Hi. I have a question about test on Thumos 14 dataset. There's no problem training on the Thumos 14 dataset.But, test on Thumos 14 Dataset, it report an error CUDA out of memory. The code "test.py " has include the "with torch.no_grad():".Why CUDA`s memory still gradually increasing? The following is the log. Thanks.
Evaluate checkpoint: workdir/tallformer/1.0.0-vswin_b_256x256-12GB/epoch_600_weights.pth
[>>>>>>>>>>>>>>>>>>>>>>>> ] 105/212, 0.0 task/s, elapsed: 2341s, ETA: 2386sTraceback (most recent call last):
File "tools/test.py", line 151, in
if name == "main":
File "tools/test.py", line 81, in main
if not os.path.isfile(args.out):
File "tools/test.py", line 58, in test
result = engine(data)[0]
File "/home/ubuntu/users/caoqiushi/anaconda3/envs/vedatad1/lib/python3.8/site-packages/torch/nn/modules/module.py", line 1102, in _call_impl
return forward_call(*input, **kwargs)
File "/home/ubuntu/users/caoqiushi/TALLFormer-main/vedacore/parallel/data_parallel.py", line 31, in forward
return self.module(*inputs[0], **kwargs[0])

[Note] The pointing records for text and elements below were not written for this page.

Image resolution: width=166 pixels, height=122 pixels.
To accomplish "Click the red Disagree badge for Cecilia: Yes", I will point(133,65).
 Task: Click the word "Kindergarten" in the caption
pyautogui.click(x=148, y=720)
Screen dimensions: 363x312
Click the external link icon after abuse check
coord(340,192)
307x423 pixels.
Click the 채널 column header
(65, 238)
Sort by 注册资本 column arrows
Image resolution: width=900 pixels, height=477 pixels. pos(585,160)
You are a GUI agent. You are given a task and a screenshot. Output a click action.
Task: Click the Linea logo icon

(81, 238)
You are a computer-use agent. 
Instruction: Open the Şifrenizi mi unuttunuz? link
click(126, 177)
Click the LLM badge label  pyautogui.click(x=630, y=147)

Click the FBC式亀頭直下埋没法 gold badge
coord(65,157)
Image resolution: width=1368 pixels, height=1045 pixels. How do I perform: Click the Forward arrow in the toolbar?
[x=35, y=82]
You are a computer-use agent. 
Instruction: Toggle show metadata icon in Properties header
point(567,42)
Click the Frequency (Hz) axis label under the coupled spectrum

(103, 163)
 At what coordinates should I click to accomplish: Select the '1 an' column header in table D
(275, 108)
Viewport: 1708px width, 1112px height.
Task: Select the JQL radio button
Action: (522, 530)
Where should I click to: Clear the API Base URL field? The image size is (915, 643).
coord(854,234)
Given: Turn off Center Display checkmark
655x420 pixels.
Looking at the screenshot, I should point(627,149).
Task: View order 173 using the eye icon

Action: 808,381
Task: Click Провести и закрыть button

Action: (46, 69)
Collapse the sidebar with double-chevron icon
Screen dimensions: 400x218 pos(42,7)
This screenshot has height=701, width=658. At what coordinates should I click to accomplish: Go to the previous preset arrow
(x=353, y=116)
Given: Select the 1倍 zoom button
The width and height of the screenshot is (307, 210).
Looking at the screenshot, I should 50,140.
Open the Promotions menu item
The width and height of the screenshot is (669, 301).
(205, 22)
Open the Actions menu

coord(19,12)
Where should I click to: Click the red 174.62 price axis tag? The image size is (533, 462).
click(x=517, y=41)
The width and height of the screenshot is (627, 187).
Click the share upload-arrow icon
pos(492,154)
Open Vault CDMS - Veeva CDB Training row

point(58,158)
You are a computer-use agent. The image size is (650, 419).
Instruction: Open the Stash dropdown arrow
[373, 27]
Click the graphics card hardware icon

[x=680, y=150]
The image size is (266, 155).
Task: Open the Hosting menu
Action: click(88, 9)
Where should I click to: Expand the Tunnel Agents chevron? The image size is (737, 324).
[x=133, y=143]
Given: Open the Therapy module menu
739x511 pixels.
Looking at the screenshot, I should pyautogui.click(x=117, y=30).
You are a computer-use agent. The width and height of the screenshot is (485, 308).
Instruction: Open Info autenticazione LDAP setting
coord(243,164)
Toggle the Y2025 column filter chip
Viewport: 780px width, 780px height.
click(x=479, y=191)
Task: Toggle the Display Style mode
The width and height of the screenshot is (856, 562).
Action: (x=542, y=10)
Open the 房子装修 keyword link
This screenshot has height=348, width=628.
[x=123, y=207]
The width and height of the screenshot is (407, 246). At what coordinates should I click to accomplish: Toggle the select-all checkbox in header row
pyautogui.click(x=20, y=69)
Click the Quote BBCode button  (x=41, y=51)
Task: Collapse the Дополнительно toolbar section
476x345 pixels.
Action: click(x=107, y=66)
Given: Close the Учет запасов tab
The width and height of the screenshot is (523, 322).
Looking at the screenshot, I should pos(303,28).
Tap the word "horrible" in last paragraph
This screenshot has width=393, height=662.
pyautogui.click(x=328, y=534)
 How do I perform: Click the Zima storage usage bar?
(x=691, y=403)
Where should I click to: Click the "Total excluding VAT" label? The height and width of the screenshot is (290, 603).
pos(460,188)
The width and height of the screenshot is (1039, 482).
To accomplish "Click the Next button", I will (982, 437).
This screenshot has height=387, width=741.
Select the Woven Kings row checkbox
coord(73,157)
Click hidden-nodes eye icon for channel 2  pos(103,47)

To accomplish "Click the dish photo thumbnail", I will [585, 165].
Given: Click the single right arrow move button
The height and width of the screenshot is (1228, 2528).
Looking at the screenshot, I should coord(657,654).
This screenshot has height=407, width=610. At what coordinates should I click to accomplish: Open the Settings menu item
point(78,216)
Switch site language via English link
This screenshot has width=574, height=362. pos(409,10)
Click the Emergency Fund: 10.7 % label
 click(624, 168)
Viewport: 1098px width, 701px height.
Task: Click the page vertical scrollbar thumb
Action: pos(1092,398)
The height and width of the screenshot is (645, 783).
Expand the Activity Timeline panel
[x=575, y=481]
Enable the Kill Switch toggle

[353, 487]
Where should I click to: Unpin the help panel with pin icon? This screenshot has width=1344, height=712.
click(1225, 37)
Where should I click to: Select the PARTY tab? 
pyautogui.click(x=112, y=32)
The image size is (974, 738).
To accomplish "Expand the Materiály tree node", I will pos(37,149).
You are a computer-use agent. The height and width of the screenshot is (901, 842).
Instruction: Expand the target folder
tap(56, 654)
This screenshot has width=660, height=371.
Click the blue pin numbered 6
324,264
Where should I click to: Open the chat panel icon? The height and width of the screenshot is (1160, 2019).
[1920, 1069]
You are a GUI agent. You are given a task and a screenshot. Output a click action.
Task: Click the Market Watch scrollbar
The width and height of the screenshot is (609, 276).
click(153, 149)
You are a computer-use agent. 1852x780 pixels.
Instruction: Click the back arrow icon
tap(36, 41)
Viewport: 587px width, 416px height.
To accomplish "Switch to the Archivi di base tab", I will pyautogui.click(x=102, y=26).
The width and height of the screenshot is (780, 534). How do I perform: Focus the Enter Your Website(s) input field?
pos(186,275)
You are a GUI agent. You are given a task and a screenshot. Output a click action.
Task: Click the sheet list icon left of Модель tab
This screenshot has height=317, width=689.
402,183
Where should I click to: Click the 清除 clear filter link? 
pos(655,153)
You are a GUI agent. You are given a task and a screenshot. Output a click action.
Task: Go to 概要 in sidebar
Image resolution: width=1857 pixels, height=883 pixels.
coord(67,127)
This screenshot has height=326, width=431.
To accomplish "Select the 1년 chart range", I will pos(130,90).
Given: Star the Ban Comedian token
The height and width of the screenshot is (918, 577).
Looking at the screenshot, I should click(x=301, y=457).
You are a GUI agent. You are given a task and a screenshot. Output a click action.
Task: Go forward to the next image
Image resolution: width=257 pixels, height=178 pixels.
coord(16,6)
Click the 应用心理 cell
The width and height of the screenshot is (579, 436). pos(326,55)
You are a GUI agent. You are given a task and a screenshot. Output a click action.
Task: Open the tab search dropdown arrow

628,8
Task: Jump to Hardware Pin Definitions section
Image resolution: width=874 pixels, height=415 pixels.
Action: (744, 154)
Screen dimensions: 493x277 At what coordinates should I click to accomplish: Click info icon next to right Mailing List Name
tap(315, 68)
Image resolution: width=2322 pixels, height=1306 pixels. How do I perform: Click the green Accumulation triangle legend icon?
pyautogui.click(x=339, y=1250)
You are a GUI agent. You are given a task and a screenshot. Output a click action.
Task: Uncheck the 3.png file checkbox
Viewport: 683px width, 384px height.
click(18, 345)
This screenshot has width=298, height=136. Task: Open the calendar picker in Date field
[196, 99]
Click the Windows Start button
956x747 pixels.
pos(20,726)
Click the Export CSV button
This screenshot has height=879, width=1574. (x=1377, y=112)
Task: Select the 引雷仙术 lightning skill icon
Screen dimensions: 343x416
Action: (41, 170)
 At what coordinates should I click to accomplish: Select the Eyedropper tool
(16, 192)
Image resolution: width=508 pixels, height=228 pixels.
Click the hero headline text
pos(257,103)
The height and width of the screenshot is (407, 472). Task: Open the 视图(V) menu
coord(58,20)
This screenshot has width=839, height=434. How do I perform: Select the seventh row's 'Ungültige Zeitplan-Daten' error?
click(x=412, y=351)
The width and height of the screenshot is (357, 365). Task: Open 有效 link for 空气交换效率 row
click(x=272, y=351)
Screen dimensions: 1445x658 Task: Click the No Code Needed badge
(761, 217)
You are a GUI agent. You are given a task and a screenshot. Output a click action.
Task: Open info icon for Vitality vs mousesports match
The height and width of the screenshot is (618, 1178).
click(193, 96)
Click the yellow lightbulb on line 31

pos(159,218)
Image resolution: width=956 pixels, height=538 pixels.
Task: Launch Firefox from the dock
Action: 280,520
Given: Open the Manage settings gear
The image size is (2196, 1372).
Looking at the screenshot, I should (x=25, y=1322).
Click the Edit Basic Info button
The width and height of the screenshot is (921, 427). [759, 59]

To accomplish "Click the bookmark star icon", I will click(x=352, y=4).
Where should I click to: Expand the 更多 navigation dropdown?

File "/home/ubuntu/users/caoqiushi/anaconda3/envs/vedatad1/lib/python3.8/site-packages/torch/nn/modules/module.py", line 1102, in _call_impl
return forward_call(*input, **kwargs)
File "/home/ubuntu/users/caoqiushi/TALLFormer-main/vedatad/engines/val_engine.py", line 14, in forward
return self.forward_impl(**data)
File "/home/ubuntu/users/caoqiushi/TALLFormer-main/vedatad/engines/val_engine.py", line 17, in forward_impl
dets = self.infer(imgs, video_metas)
File "/home/ubuntu/users/caoqiushi/TALLFormer-main/vedatad/engines/infer_engine.py", line 117, in infer
return self._aug_infer(imgs, video_metas)
File "/home/ubuntu/users/caoqiushi/TALLFormer-main/vedatad/engines/infer_engine.py", line 83, in _aug_infer
tdets = self._get_raw_dets(imgs, video_metas)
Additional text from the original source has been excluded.